J espère que vous allez bien 
Je me permet de vous envoyer ce petite message car j ai beaucoup de mal à décider des tarifs concernant les montants pour les repas, les goûter et les frais d entretien .
Je pars en formation en novembre,  j ai déjà un bep CSS et le cap petite enfance. 
Je passe le QCM le 29 novembre..
Pourriez vous m aiguillez svp ?
Excellente soirée 
Merci de vos réponses


----------



## saracroche (30 Juillet 2022)

Bonsoir,
Pour ma part j'ai une grille de tarif perso je suis à 4,20e pour les IE, 3,50e déjeuner et 1,50e pour le goûter. Si ça peut t'aider


----------



## Aurel27 (5 Août 2022)

Merci beaucoup


----------



## Tatie85 (5 Août 2022)

4.20 les IE. Sa me paraît bcp


----------



## Griselda (5 Août 2022)

Il va être pertinent surtout de savoir combien prennent tes collègues dans ton secteur car il est utopiste de penser que les lois de l'offre et la demande n'existeraient pas.
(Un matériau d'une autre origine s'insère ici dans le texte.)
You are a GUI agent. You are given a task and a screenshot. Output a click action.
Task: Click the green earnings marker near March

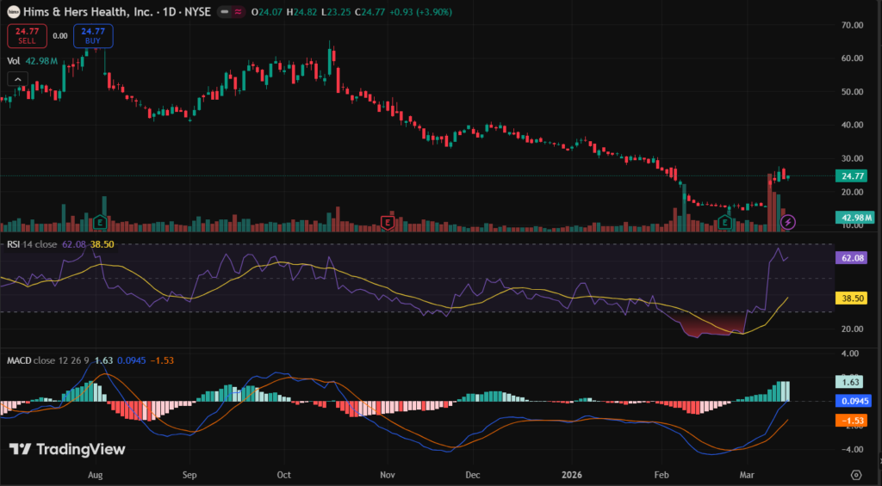coord(725,223)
Ici, je suis en Gironde, une petite ville au milieu de la campagne, un grand village dirons nous.

Je demande pour les IE le minimum fixé par decret et proratisé au delà de 9h d'accueil MAIS le montant pour 9h est du dès la 1ere heure d'accueil.
Je demande 5€/jr de frais de repas.
Je ne prends pas de frais kilometrique, parce que je n'y ait jamais pensé et que ce serait des calculs d'apoticaire pour les fois où j'emmène les Loulous au RPE en voiture mais si je devais accepter d'aller chaque jour chercher des peri, oui je le ferais.

Mon taux horaire est evolutif sachant que ce que je souhaite c'est un contrat sur 46 semaines d'accueil/an (avec donc une 6eme semaine de congés que JE definie) avec un acceuil du lundi au vendredi, dans la plage horaire 8 à 18h, pour 45h/sem (qui est notre temps plein). Le contrat qui m'offre ces conditions bénéficiera d'un taux à 3.25€ net/h.
Mais un contrat qui me fait commencer avant 8h ou finir après 18h, en dehors de mes horaires d'accueils habituels, aura un taux majoré de 25% même si 45h ne sont pas effectuées car alors c'est bien ce contrat qui élargie mon amplitude horaire général.
De même un contrat sur 3 ou 4 jours seulement aura un taux horaire plus important car rien ne dis que je pourrais le completer avec un autre contrat (encore faudra t il le trouver). je n'accepte pas de contrat qui retire d'autres semaines à la convenance des PE. Mais les collègues qui le font ont vite compris l'importance alors d'augmenter leur taux horaire car plus que jamais, impossible de completer avec un contrat qui ne viendrait que durant 3 ou 4 semaines dans l'année. Mon taux horaire maxi peut aller jusqu'à 5€ net.

Quoi qu'il arrive tu ne peux être payée en dessous du SMIC des AM (qui est scandaleusement bas!) mais si les PE veulent pouvoir bénéficier des aides de la CAF (CMG, crédit d'impôts et cotisations prise en charge par la CAF) tu ne peux pas dépasser le plafond CAF qui est de 5h de SMIC/ journée d'accueil déclarée QUELQUE SOIT le nombre d'heure d'accueil: autant dire que faire une journée de 13h pour un enft n'a aucun interêt pour toi!

Tu peux consulter ce célèbre site des AM au Top où tu pourras voir les taux appliqués ds ton secteur.
Demander au RPE s'il en a connaissance...

Le plus grand piège à nos début c'est d'accepter le 1er contrat venu, à temps partiel, sans majorer son taux.

SURTOUT, souviens toi qu'il est impossible d'accepter un temps partiel qui serait en horaire variable.
L'horaire variable est le pire piège donc JAMAIS pour un temps partiel.


----------